In the context of the exercise, we are dealing with the quadratic equation \(t^2 - 4t + 3 = 0\) to find the points in time where the concentration equals 1 milligram per liter. Going through this process helps us understand how the concentration changes over time and at what specific points it hits a certain value. Recognizing and solving these kinds of equations is fundamental to many areas of science and engineering, especially in pharmacokinetics where we analyze drug concentration in the bloodstream.

To solve the quadratic equation \(ax^2 + bx + c = 0\), you can use the quadratic formula, which is \(x = \frac{{-b \pm \sqrt{{b^2 - 4ac}}}}{{2a}}\). This formula provides an exact solution for the roots of any quadratic equation.

For the exercise in question, by plugging in \(a = 1\), \(b = -4\), and \(c = 3\) into the formula, we find the two time points (roots) when the concentration is precisely 1 milligram per liter. The linear term \(b\) determines the symmetry of the parabola, while the constant term \(c\) indicates where the parabola crosses the y-axis. The discriminant \(b^2 - 4ac\) is crucial as it informs us about the nature of the roots. In this case, the discriminant is positive, indicating two distinct real roots, which correctly correspond to the times when the concentration is 1 milligram per liter. This process is imperative for determining the precise time intervals for specific drug concentrations.

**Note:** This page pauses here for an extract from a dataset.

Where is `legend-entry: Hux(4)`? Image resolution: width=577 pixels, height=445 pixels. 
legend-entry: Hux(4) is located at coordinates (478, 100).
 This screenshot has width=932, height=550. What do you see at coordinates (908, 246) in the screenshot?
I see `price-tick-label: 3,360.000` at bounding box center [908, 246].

Function analysis involves studying the properties of a function to understand its behavior. This includes analyzing intervals for which the function is increasing or decreasing, its maximum and minimum values, and points where the function equals certain values.

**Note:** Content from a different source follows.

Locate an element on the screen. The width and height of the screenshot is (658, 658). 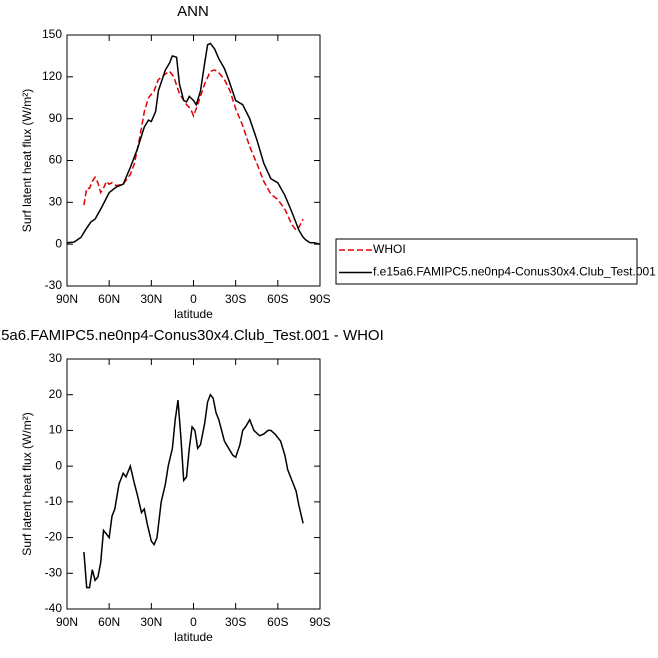
y-tick-label: 20 is located at coordinates (56, 394).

In our exercise, analyzing the function \(C(t)=\frac{{4t}}{{3+t^2}}\) involves finding when the drug concentration is above a particular threshold—in this case, greater than 1 milligram per liter. After using the quadratic formula to find potential crossing points, we test intervals to determine where the concentration exceeds that threshold. By selecting test points within each interval, we can effectively gauge the behavior of the function and identify that the concentration \(C(t)\) only surpasses the desired 1 milligram per liter within the time interval between 1 and 3 hours. Such analysis is vital for practical applications, such as determining the effective duration of a medication in a patient's body or scheduling subsequent doses.